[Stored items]
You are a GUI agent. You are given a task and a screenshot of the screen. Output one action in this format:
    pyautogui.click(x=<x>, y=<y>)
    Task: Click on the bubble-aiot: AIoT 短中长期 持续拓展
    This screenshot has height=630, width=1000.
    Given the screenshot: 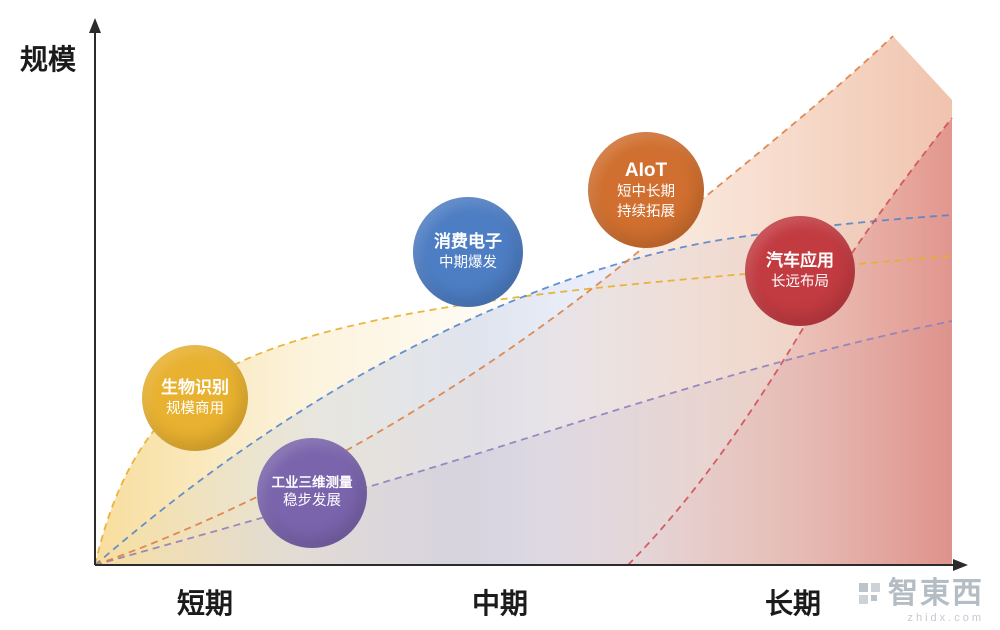 What is the action you would take?
    pyautogui.click(x=646, y=190)
    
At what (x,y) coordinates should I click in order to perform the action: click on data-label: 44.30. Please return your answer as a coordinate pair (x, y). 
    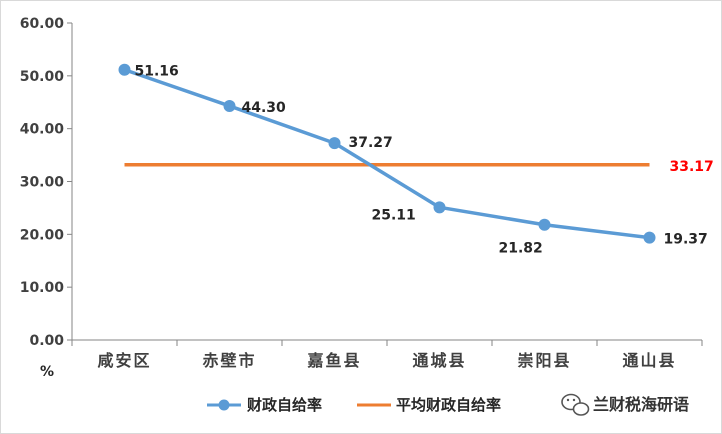
    Looking at the image, I should click on (264, 108).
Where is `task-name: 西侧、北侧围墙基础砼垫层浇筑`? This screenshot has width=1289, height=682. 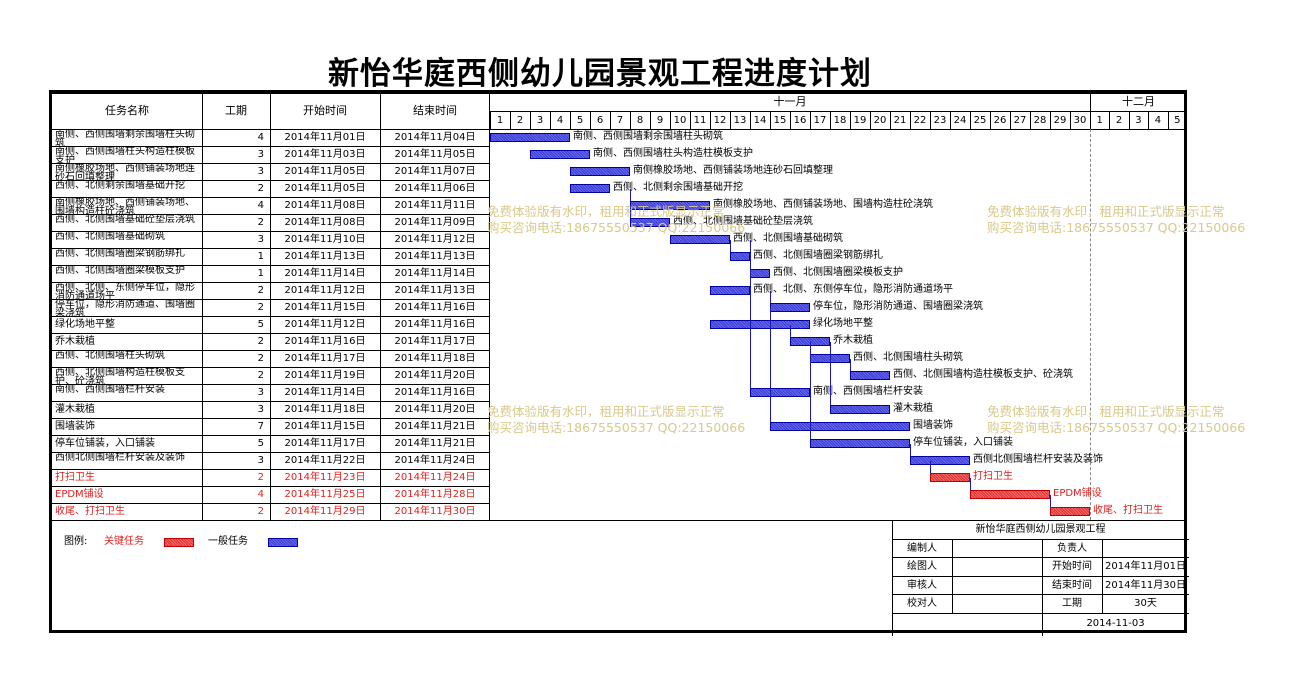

§ **Exercise description**
Print the lines from the line containing "At what (x,y)" through the line containing "Looking at the", keeping both of those lines and copying everything exactly, but leave out the pictures.

§ **The answer**
At what (x,y) coordinates should I click in order to perform the action: click on data-label: 44.30. Please return your answer as a coordinate pair (x, y). 
    Looking at the image, I should click on (264, 108).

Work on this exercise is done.